Word-for-word repetition of the records below is needed, but only from the line holding "The image size is (1310, 844)." through the final line, with pictures excluded.

Collected data entries:

____________________

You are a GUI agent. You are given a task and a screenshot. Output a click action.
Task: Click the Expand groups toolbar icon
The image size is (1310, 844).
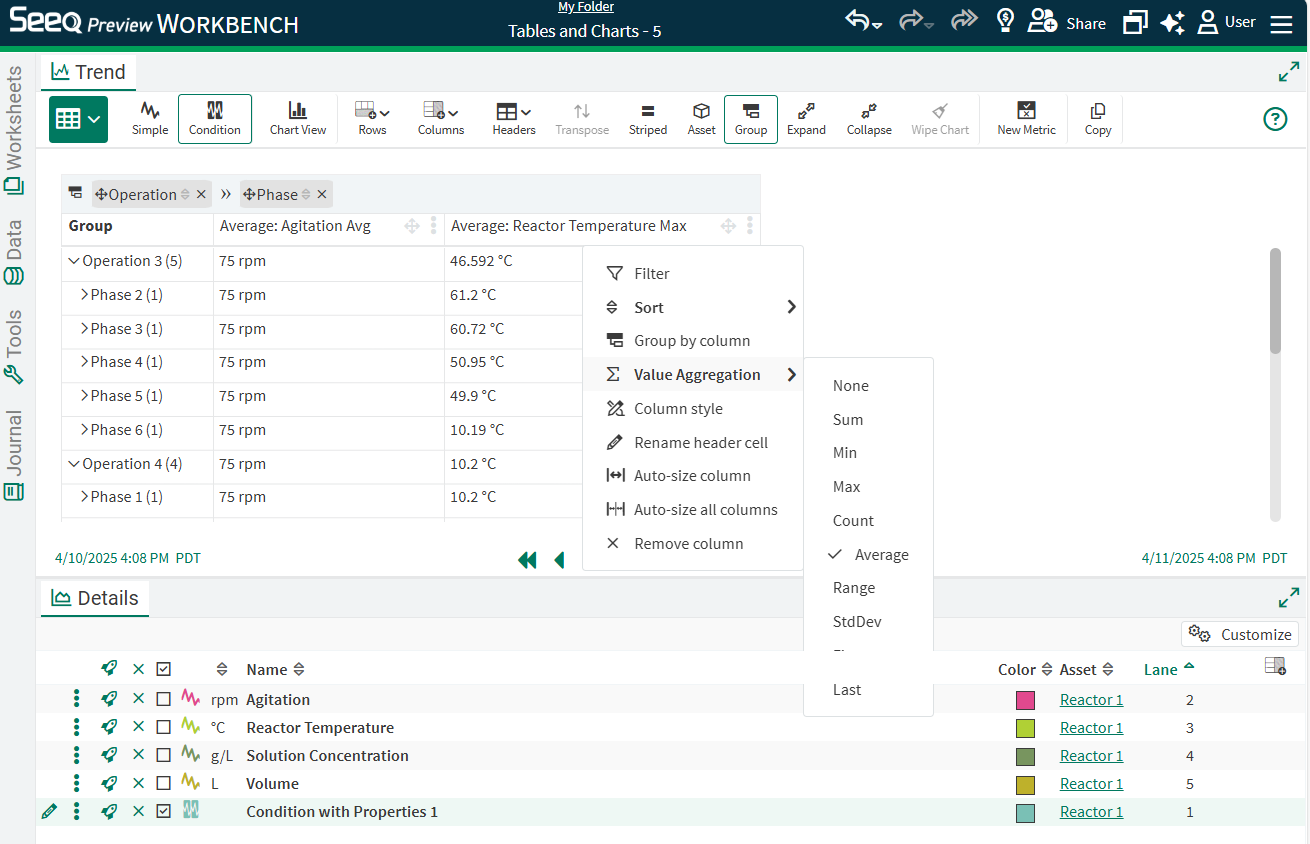(806, 118)
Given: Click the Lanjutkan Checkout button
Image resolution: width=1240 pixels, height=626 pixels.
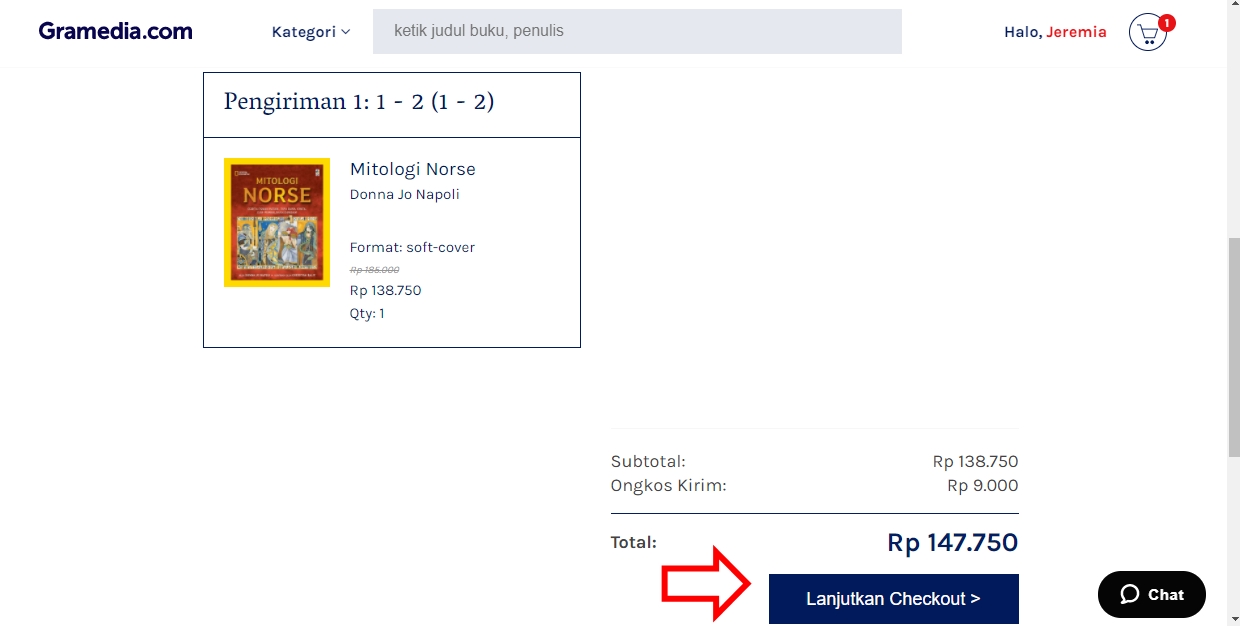Looking at the screenshot, I should click(x=893, y=599).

____________________

| Result of the task |
The image size is (1310, 844).
(806, 118)
Given: Click the Lanjutkan Checkout button
Image resolution: width=1240 pixels, height=626 pixels.
Looking at the screenshot, I should click(x=893, y=599).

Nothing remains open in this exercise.